Pensé en mi vida embarullada, el artículo atrasado que Aronstein estaba esperando, el testamento que nunca redactaría, mi seguro de vida (¿había pagado la prima?).

No sólo estaba asustado sino furioso. Pensaba que ése no podía ser el último día de mi vida. Necesitaba tiempo para ordenar mis puñeteros asuntos.

¿Podía tratar de llegar a mi arma?

No, imposible.

Marco/Rollins estaba a medio metro de su Smith & Wesson. Y actuaba con una calma irritante. Tenía las piernas cruzadas, el tobillo sobre la rodilla, mirándome como si yo estuviera en la pantalla del televisor.

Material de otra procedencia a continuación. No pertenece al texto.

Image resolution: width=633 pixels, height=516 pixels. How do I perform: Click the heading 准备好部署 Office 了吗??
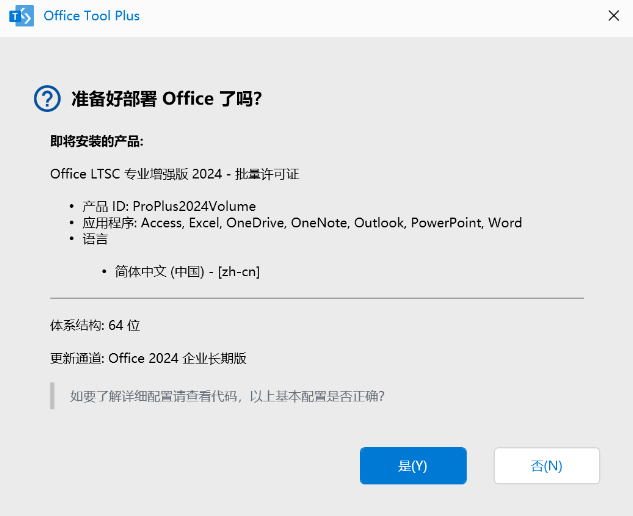coord(166,98)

Dediqué ese momento aterrador a memorizar la cara blanda y simétrica de aquel cabrón. Por si llegaba a escapar. Por si tenía la oportunidad de describirlo a la policía.

—Puedes llamarme Henri —dijo.

—¿Henri qué?

—No tiene importancia. No es mi verdadero nombre.

—¿Y ahora qué, Henri?

Sonrió.

—¿Cuántas veces te han dicho: «Deberías escribir un libro sobre mi vida»? —preguntó.

—Por lo menos una vez por semana. Todos creen que tienen una vida digna de un best seller.

—Ajá. ¿Y cuántas de esas personas eran asesinos a sueldo?